**Exercise materials:**
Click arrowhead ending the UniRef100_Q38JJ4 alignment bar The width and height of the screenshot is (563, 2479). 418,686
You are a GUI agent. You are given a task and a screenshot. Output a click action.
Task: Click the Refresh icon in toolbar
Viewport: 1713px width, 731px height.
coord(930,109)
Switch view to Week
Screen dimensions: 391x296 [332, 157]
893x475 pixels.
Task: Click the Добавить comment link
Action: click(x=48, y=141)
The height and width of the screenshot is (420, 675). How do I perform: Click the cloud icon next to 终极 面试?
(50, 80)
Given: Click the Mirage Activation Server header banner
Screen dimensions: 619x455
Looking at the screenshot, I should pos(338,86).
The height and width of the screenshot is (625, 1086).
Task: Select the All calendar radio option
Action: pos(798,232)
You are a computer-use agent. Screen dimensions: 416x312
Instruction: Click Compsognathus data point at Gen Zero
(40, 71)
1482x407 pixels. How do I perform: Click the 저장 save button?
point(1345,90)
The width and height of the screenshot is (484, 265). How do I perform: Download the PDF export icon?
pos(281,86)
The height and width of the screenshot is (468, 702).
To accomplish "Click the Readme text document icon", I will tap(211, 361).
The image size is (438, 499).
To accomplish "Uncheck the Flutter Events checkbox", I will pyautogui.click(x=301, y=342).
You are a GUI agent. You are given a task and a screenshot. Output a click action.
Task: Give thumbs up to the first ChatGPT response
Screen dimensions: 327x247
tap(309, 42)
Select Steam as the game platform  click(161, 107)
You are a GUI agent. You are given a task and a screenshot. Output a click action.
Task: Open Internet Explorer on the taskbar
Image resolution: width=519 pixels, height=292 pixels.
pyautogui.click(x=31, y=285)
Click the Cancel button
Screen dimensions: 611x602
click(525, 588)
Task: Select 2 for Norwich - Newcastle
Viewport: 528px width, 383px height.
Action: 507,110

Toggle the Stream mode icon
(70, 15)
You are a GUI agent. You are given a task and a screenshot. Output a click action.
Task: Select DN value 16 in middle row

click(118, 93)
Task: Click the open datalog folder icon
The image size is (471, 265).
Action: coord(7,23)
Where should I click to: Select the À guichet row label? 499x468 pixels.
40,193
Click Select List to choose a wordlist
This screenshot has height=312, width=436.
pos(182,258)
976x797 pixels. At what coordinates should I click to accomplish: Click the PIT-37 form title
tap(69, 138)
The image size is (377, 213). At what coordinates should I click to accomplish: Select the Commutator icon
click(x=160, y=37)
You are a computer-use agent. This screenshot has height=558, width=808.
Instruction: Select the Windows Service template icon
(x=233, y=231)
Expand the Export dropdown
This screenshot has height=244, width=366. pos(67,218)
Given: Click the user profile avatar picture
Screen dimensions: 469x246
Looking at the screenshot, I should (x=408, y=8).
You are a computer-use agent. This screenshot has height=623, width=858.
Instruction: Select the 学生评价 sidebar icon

**Assigned task:** Please print, unchanged, the lines from the one holding "This screenshot has height=312, width=436." through the last line of the listing above, including both and omitting the rest.

**Result below:**
This screenshot has height=312, width=436.
pos(182,258)
976x797 pixels. At what coordinates should I click to accomplish: Click the PIT-37 form title
tap(69, 138)
The image size is (377, 213). At what coordinates should I click to accomplish: Select the Commutator icon
click(x=160, y=37)
You are a computer-use agent. This screenshot has height=558, width=808.
Instruction: Select the Windows Service template icon
(x=233, y=231)
Expand the Export dropdown
This screenshot has height=244, width=366. pos(67,218)
Given: Click the user profile avatar picture
Screen dimensions: 469x246
Looking at the screenshot, I should (x=408, y=8).
You are a computer-use agent. This screenshot has height=623, width=858.
Instruction: Select the 学生评价 sidebar icon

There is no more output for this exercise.